▶ What this task involves:
Please go over the material below and count each line with the string "Expand", giving only the total.

▶ Records shown:
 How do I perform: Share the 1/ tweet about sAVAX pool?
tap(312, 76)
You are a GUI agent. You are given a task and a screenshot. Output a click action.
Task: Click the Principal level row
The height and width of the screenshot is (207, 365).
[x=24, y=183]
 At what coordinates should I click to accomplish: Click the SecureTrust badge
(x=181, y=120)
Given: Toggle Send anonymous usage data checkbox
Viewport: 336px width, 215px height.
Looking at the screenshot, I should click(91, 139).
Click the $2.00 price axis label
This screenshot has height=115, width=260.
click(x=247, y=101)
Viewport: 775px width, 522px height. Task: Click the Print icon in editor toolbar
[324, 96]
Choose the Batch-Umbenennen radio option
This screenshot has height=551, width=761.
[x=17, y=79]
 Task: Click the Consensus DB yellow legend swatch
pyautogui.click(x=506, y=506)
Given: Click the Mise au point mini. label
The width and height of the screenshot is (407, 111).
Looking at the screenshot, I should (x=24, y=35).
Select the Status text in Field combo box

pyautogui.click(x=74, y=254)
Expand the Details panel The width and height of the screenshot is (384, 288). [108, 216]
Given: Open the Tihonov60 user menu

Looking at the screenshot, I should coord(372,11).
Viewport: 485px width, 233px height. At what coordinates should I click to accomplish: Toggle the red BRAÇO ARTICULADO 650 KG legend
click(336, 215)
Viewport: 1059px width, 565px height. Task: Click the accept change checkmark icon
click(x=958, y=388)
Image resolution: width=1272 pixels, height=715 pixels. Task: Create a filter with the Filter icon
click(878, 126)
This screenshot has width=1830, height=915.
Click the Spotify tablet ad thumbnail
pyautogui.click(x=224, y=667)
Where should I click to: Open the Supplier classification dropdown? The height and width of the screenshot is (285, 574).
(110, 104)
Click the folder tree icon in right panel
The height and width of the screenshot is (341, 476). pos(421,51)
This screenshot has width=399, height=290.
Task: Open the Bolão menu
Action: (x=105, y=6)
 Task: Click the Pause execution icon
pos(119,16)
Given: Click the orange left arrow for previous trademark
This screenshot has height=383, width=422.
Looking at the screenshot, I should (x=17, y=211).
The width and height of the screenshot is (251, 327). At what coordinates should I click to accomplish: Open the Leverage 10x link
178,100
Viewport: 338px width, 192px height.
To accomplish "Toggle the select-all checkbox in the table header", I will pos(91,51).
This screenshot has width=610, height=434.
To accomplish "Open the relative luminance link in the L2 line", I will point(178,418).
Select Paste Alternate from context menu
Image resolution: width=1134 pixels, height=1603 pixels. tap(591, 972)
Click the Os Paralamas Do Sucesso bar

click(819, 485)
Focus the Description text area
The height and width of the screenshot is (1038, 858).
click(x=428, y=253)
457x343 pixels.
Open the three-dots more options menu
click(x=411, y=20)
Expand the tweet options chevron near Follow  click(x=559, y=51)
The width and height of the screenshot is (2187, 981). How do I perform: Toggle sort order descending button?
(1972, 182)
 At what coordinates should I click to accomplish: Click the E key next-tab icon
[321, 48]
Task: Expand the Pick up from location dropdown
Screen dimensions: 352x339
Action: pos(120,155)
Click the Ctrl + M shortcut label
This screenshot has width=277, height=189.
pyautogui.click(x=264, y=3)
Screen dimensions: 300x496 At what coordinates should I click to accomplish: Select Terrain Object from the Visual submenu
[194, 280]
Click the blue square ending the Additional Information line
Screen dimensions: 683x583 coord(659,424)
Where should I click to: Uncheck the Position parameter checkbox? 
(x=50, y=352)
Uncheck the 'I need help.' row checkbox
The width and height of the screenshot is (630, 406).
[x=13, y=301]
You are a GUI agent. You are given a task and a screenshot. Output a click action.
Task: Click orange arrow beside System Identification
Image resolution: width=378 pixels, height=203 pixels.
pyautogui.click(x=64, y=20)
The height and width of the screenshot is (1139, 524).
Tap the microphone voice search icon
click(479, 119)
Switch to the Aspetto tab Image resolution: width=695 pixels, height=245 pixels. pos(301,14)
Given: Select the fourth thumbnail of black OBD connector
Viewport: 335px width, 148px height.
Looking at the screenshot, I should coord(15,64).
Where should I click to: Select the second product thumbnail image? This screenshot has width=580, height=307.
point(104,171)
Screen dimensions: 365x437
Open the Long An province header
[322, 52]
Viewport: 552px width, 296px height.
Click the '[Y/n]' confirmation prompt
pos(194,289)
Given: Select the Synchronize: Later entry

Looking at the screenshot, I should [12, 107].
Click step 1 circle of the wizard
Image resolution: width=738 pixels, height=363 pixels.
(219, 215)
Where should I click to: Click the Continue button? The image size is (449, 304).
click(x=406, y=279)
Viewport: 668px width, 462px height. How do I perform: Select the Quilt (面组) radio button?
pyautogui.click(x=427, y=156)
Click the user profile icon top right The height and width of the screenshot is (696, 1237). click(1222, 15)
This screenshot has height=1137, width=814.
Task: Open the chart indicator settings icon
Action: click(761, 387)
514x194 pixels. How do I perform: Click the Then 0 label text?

▶ Solution for this problem:
3